[Stored items]

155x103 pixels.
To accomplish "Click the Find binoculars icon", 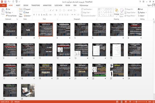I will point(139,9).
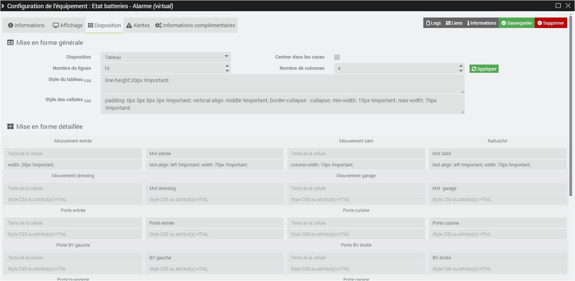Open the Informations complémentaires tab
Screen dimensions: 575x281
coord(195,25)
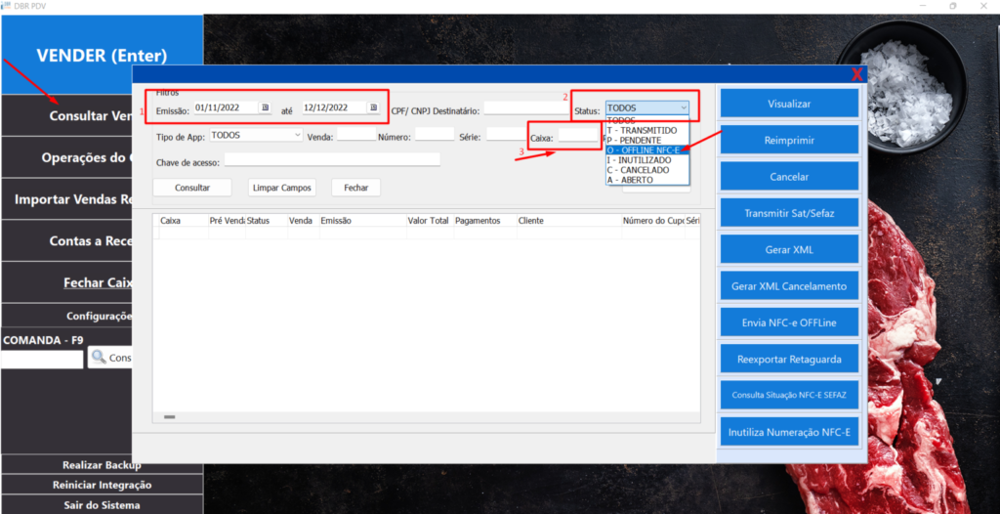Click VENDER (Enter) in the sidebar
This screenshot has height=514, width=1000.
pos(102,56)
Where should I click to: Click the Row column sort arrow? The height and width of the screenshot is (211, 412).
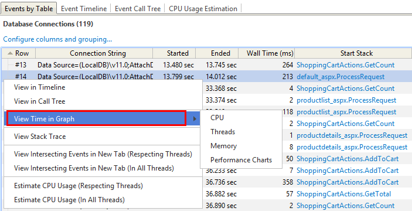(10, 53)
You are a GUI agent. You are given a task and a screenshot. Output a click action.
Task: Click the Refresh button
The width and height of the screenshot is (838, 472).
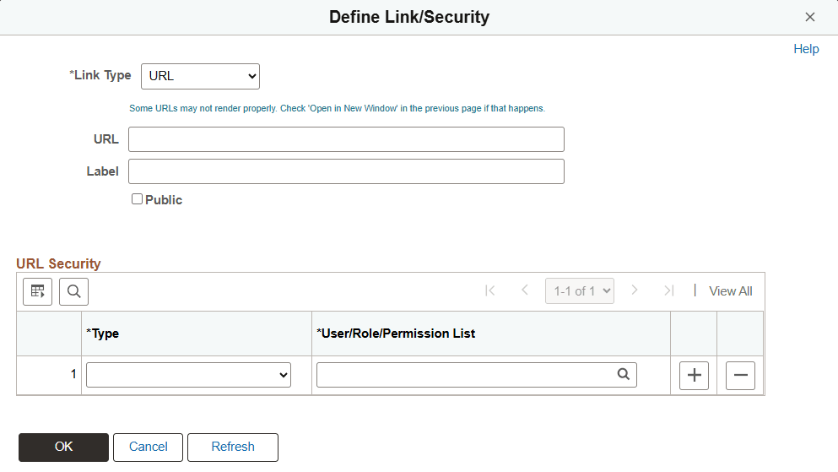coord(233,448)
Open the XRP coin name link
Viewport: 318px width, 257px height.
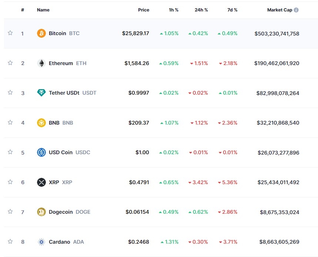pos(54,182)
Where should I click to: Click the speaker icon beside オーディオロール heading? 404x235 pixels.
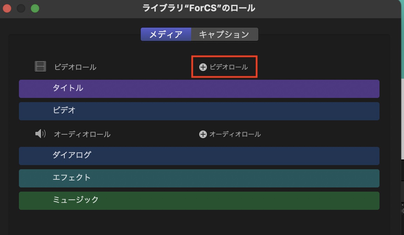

Task directions – State the number of lines above that include "pixels", and nothing further.

Response to the task – 2